Liam can’t explain why the Belleek outfit have gone so long without a final appearance until this Sunday, against holders Derrygonnelly: “I don’t know over the years I’ve been away. They won the league some time in the 90s," he said.

“They had good footballers, like Raymond, Rory and Ronan Gallagher, but they didn’t seem to have the strength in depth to make it through.”

However, he’s impressed by the 2016 panel, commenting: “This current team, it’s important that the work of Arthur McCaffrey, John McCann, Eddie Reilly with underage teams is recognised, Faustin McGonigle as well. They’ve brought up guys, so this team is a mix of experienced older players and then players who have won a few minor championships. Maurice keeps saying that they are a work in progress and they are. But they have ability and I firmly believe they’re as good as there is in Fermanagh.”

He knows how tough it will be against the Harps, who also won the trophy in 2009. Victory for the Gaels “would be a really big thing, especially with the fact that there’s been such a big gap. I was down there at the weekend doing some prep work and you can see the colour and flags around the village.

“Some of the players have told me about people talking to them who wouldn’t be known for having a real interest in football. There’s a lot of talk about ’81 and 35 years. I remember we won in ’79 - and the last time it had been won was ’49 [as Belleek Young Emmet’s]. There are links with the ’49 team, Shane Rooney, his granddad played on that team. Because there was such a gap, we had super footballers, but that was it: we played Bellaghy in Ulster and Burren two years later, but our mind wasn’t there.”

His heart remains with Belleek and Fermanagh, even though the McLaughlins - another brother is well-known journalist Gerry - are actually Donegal natives, from Cloghore: “We lived half-a-mile on the Donegal side of the border. I played football with Ballyshannon, won an U14 medal with them," Liam added.

“But then we started playing with Erne Gaels. I passionately love Donegal but, if they play Fermanagh, I’m a Fermanagh man. Then, I have five Dubs, so I cheer Dublin on. I get an awful slagging, asked if I holiday in a county do I adopt them?”, he said with a chuckle.

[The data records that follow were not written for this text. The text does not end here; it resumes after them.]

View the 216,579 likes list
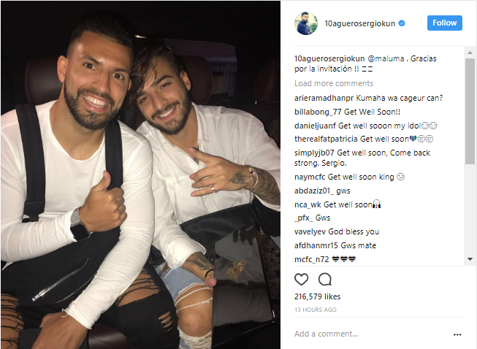The height and width of the screenshot is (349, 477). [x=317, y=296]
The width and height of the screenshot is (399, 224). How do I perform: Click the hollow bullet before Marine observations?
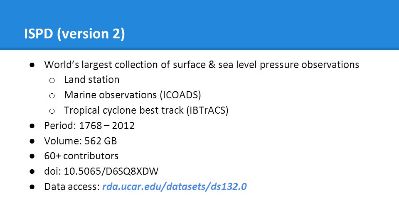click(x=52, y=96)
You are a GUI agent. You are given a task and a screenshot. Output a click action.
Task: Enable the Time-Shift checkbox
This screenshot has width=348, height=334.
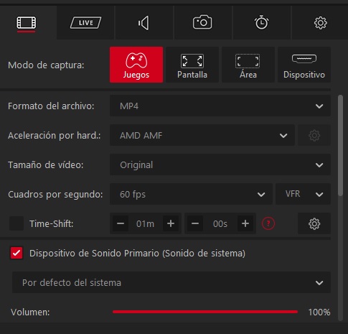tap(17, 223)
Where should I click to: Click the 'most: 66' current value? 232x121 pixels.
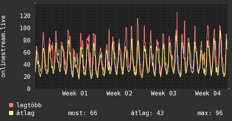point(82,113)
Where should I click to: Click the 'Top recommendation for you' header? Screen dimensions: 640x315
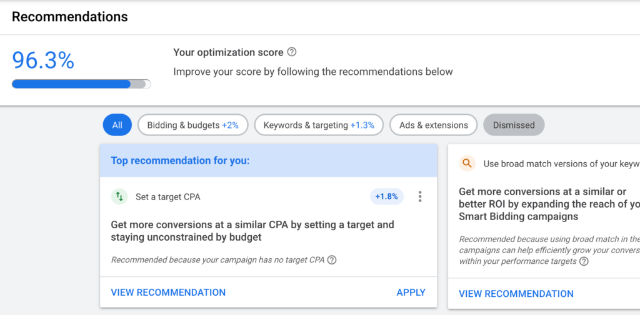point(180,161)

Liam, modestly, doesn’t mention he captained the Erne county footballers to their first National League quarter-final in 1980, against Galway. There are other split loyalties, he confessed:  “Erne Gaels are my club. Erne Gaels and Round Towers of Clondalkin.

“I’ve been club chairman, secretary, done the works with Towers.”

Asked who he’d support if the Gaels and Towers ever met, he laughs, before replying: “I’d refrain from commenting on that. I don’t know and I wouldn’t know until the ball had been thrown in. I suppose it would depend on which sideline I’d be on.”

On Sunday there’s no doubt which team he’ll be backing. This weekend, he will travel hopefully, with the aim that the New York Gold Cup will arrive back in Belleek.